▶ _QUOTED PASSAGE_:
------

If what you want is somebody who will 
blend in, 
won’t get the big head, 
just willing to do the job,
then I guess I’m your girl.

Where do I sign?

Advent 2021: Joseph

Annunciation to Joseph

Steady, old boy.
You can believe your eyes.

Admit it.
This is not unfamiliar, this 
mystic hope that 
shimmered in the shadows that day 
as the sawdust settled under 
your restless feet.

You can believe what her ears 
heard, what she told you, 
how the messenger revealed 
the mystery’s shape hidden 
within her innate devotion.

You can do this.

The raw material of your trust 
is seasoned, solid, 
ready for your skilled hands 
to make something useful, 
something beautiful.
Construct it with her 
grace as cornerstone.  
Together make room for the child 
whose keeping is 
your heart’s unnamed desire.  

Advent 2021: Elizabeth

Advent 2021: Elizabeth
I couldn’t tell you 
when it went absent 
without leave but 
one day I noticed it was 
gone. The last shred of 
possibility 
slipped out 
the door. 
 
You adjust.

The sadness becomes mortar 
for a wall just high enough 
to keep the dream from getting in 
finding its old place 
where it fit in so well 
until 
it didn’t. 
We resigned ourselves to 
a good enough life.

But then—years later, mind you—
he came home from Jerusalem
out of breath and out of 
words to explain himself.
He kept making the same 
frantic motions 
desperate for me to understand.
When he finally settled down 
we played a guessing game: 
he acted out a story 
that began with routine but 
ended with surprise.

I laugh when I think of 
his exaggerated gestures 
his repeated look of goofy astonishment 
his tears of frustration 
before I blurted the unthinkable 
and the joy knocked us 
onto the floor in a tangle. 

It’s been quiet around here 
for months
except when we smile at one another 
and a gust of hope stirs, 
rearranges our secret.
One day it blew down the last 
remnant of resignation.
I can tell you the exact moment 
because it was the day I felt 
a tiny breeze 
fluttering in my womb.

Advent 2021: Isaiah

(The “Prompting Creativity” posts have been moved to a page by that name. Find it in the menu.)

This year I will focus on the stories of several players in the big story of the incarnation.

------

▶ _PROVIDED DATA_:
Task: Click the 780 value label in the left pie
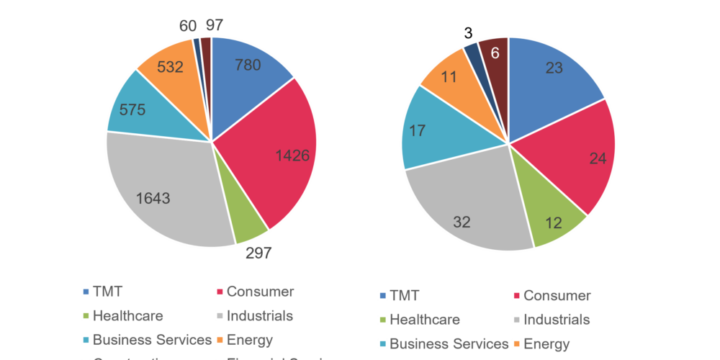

------

▶ _PROBLEM_: Rewrite the part of the Advent poems that opens with the words containing "This is not" and closes with "can do this.", putting "angel" wherever "messenger" appears.

▶ _RESULT FOR THIS EXERCISE_:
This is not unfamiliar, this 
mystic hope that 
shimmered in the shadows that day 
as the sawdust settled under 
your restless feet.

You can believe what her ears 
heard, what she told you, 
how the angel revealed 
the mystery’s shape hidden 
within her innate devotion.

You can do this.